WHAT YOU NEED TO DO
Give back exactly the lines from the one holding "Select Open NAT in the sidebar" to the last line of the entries, both included, and nothing more.

DATA

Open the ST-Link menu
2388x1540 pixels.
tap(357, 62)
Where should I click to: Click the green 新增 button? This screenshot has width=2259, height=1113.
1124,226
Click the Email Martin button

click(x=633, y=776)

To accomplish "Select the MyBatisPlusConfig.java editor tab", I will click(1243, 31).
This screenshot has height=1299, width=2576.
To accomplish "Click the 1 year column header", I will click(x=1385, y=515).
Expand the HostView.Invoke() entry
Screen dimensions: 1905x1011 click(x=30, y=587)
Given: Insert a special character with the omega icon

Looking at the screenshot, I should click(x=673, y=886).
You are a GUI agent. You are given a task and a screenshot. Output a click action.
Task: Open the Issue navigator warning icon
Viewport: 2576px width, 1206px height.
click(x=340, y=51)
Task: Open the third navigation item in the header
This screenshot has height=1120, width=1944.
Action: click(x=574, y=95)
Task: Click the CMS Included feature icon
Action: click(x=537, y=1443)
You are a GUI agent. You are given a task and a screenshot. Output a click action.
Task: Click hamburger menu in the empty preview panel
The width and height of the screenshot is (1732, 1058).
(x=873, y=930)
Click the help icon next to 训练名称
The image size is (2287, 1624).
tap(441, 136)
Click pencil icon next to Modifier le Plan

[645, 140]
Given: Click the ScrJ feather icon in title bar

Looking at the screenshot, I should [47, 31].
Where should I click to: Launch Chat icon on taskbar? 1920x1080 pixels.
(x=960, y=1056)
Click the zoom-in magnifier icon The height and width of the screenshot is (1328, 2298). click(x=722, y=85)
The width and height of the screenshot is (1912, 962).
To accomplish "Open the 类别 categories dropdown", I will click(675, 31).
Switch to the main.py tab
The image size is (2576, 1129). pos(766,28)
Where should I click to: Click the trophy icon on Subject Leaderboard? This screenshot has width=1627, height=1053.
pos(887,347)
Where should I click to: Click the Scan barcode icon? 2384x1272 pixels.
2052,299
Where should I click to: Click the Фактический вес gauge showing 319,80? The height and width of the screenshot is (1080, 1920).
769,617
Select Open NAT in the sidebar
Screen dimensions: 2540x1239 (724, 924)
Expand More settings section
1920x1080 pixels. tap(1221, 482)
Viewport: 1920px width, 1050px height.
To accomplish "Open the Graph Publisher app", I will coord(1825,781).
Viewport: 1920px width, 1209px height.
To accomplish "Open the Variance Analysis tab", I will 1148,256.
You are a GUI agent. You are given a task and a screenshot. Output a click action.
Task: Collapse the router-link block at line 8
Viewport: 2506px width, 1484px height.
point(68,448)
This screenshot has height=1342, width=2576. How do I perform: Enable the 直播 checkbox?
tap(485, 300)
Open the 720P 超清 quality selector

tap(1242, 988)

YOUR SOLUTION
Select Open NAT in the sidebar
Screen dimensions: 2540x1239 (724, 924)
Expand More settings section
1920x1080 pixels. tap(1221, 482)
Viewport: 1920px width, 1050px height.
To accomplish "Open the Graph Publisher app", I will coord(1825,781).
Viewport: 1920px width, 1209px height.
To accomplish "Open the Variance Analysis tab", I will 1148,256.
You are a GUI agent. You are given a task and a screenshot. Output a click action.
Task: Collapse the router-link block at line 8
Viewport: 2506px width, 1484px height.
point(68,448)
This screenshot has height=1342, width=2576. How do I perform: Enable the 直播 checkbox?
tap(485, 300)
Open the 720P 超清 quality selector

tap(1242, 988)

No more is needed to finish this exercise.